According to Center for Public Integrity (CPI), a public trust watchdog, the division “is drowning in paperwork” a result of reduced staff from budget cutbacks and a surge of applications in an election year.
The EOD “processed significantly more tax exemption applications in fiscal year 2012 by so-called 501(c)(4) social welfare organizations—2,774—than it has since at least the late 1990s,” David Levinthal reported on the CPI website.
The IRS has said that in order to deal with the increased workload, bureaucrats had attempted to “centralize” the increased number of applications into groups that contained more common phrases such as “tea party” in them.

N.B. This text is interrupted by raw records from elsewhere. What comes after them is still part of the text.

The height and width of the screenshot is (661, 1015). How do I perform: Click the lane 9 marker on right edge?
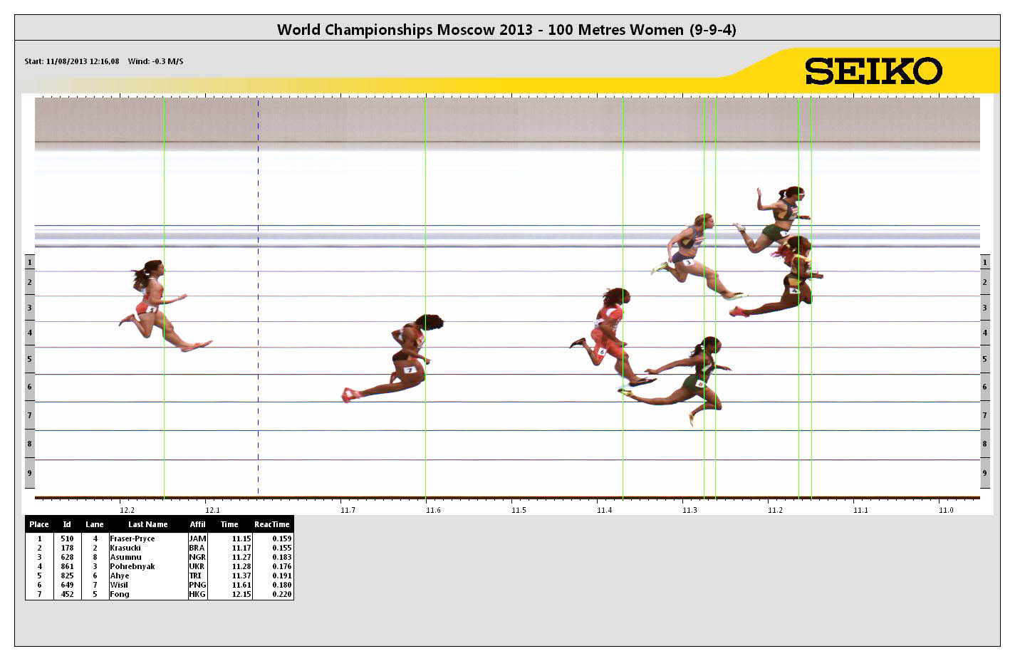[x=984, y=473]
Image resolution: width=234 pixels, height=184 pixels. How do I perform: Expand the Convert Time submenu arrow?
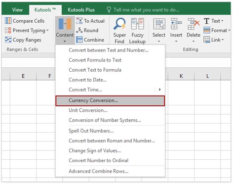(159, 90)
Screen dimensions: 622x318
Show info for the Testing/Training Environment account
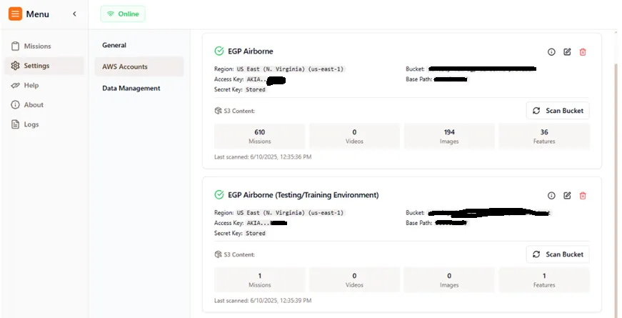551,196
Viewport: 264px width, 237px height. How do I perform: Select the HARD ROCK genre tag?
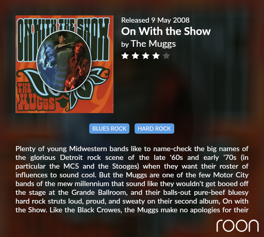[154, 129]
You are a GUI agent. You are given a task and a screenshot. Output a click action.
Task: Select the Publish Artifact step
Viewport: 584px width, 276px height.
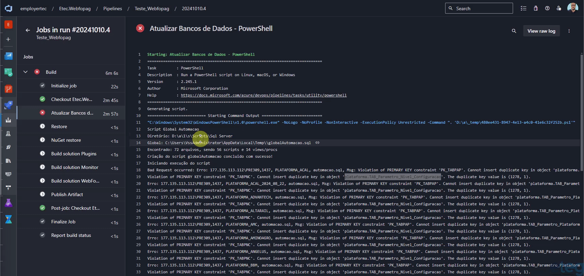[71, 194]
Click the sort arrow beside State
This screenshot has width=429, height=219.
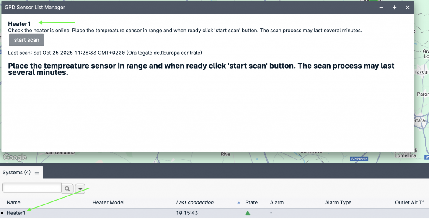click(239, 202)
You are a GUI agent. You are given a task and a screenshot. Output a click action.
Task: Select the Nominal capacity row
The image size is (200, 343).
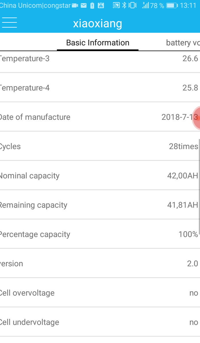click(100, 176)
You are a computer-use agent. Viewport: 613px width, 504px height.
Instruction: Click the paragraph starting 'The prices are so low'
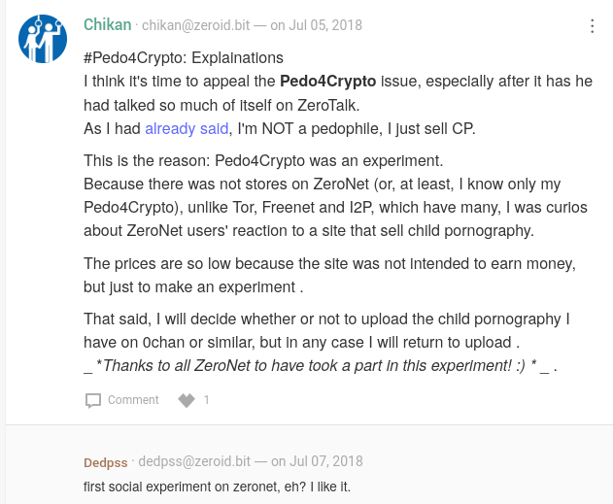[330, 276]
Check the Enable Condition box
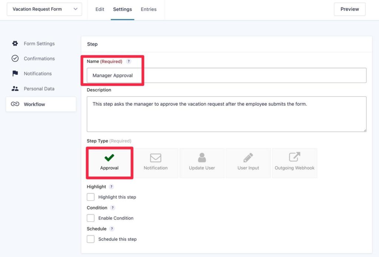 coord(91,218)
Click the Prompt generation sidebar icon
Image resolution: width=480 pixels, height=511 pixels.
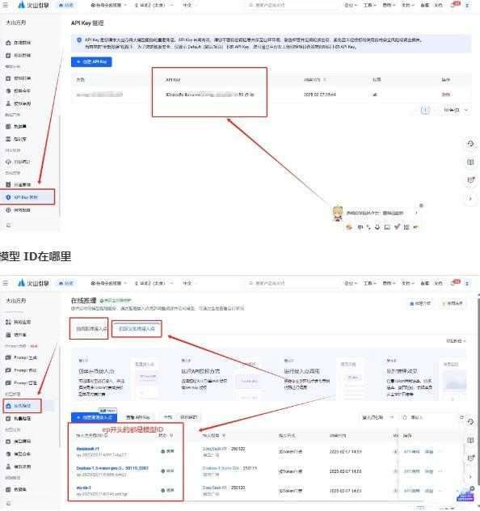(8, 358)
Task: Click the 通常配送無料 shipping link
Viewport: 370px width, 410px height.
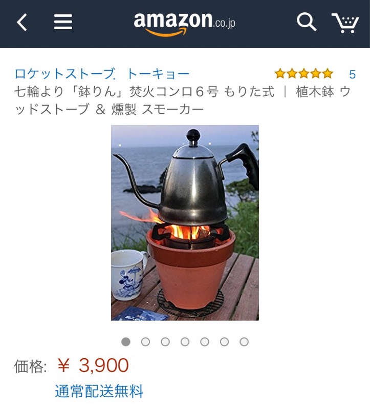Action: tap(99, 391)
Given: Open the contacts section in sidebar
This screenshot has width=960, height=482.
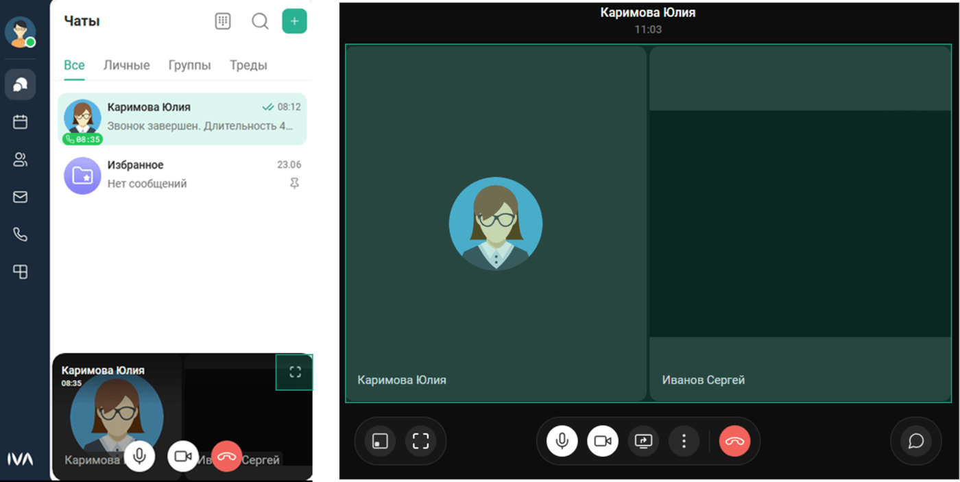Looking at the screenshot, I should 21,160.
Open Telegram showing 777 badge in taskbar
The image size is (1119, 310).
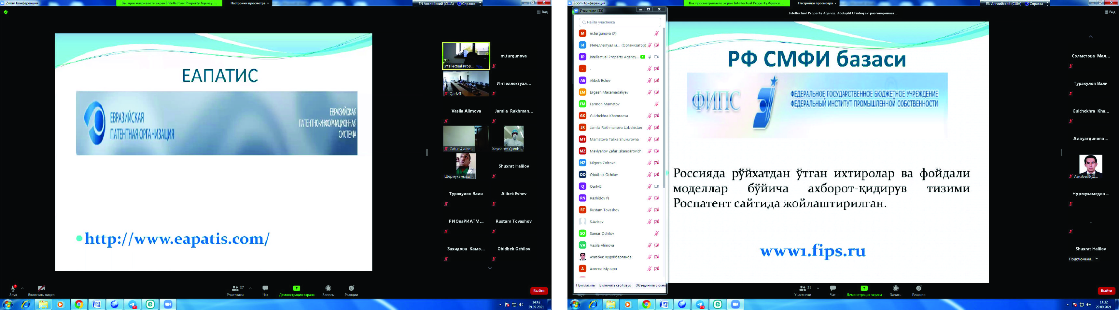click(x=133, y=304)
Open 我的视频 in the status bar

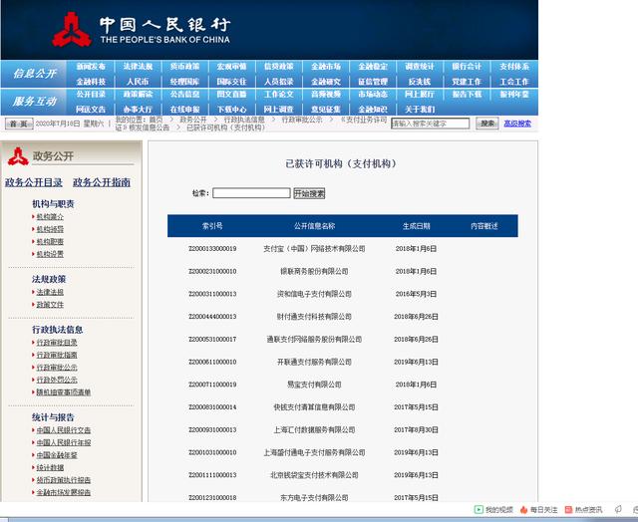[x=497, y=509]

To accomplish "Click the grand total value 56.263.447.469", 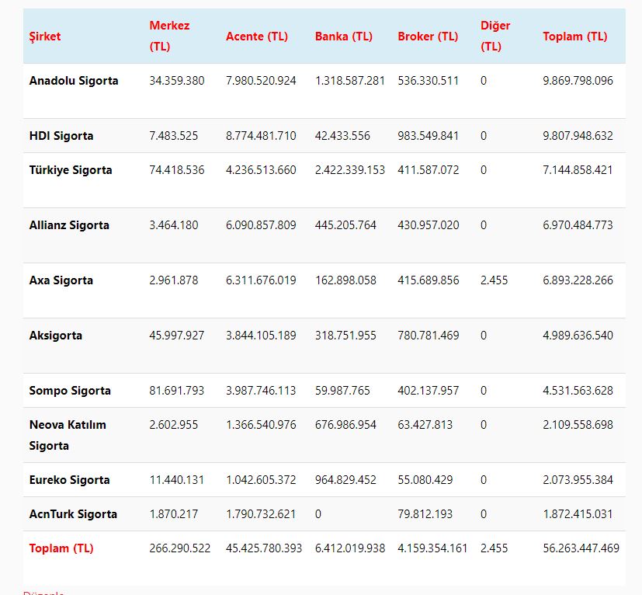I will tap(581, 548).
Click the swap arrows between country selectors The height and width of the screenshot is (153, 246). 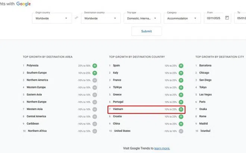pos(77,18)
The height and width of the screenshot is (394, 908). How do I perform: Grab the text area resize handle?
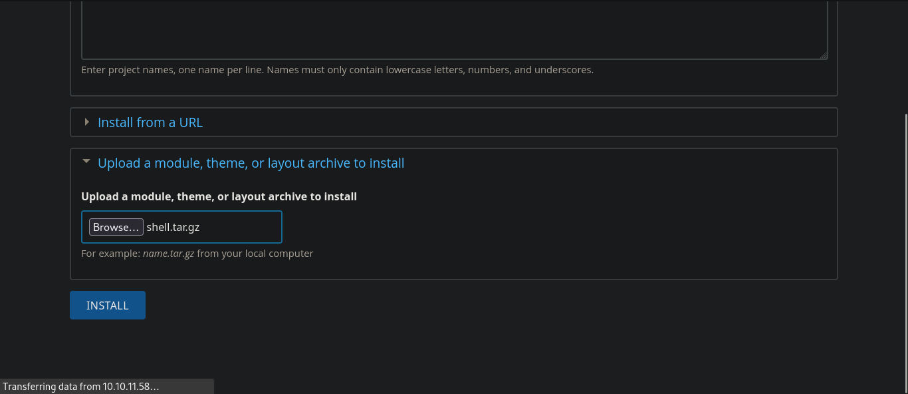pos(824,56)
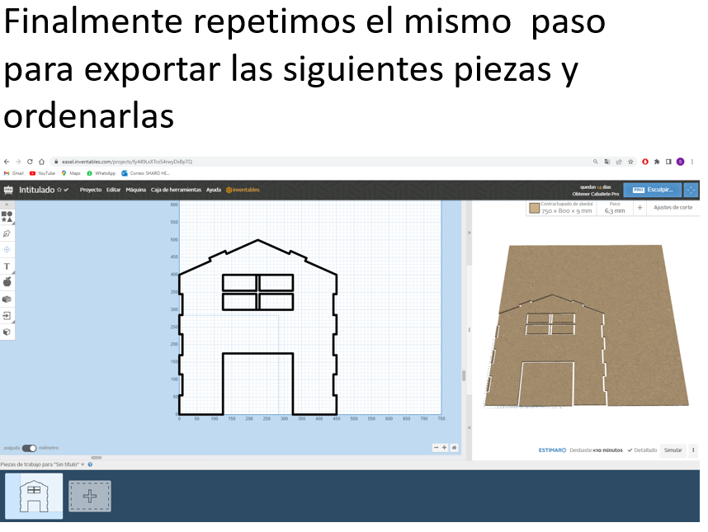Select the house workpiece thumbnail
Image resolution: width=708 pixels, height=532 pixels.
point(33,495)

“That was wrong, that was absolutely incorrect, insensitive and inappropriate—that’s not how we go about selecting cases for further review,” Lois Lerner, IRS exempt organizations director, said Friday. “We don’t select for review because they have a particular name.”
Accounts of the level of scrutiny those groups were subjected to, however, do not match those of an understaffed division.
Rep. Ted Poe (R-Texas) described the experience of Catherine Engelbrecht and her husband who had applied for 501(c)(4) status in 2010 for two groups True the Vote and the King Street Patriots.
They were run through a “gauntlet of analysts and hundreds and hundreds of questions,” Poe said. The IRS investigation had required every Tweet and Facebook post, places where they had spoken or would speak, and visits from federal agencies, including six from the FBI.
“And here we are today they still don’t have this tax exemption,” he said.
Darrell Issa, chairman of the House Oversight and Government Reform Committee, set a hearing for May 22 to examine allegations of misconduct in the IRS.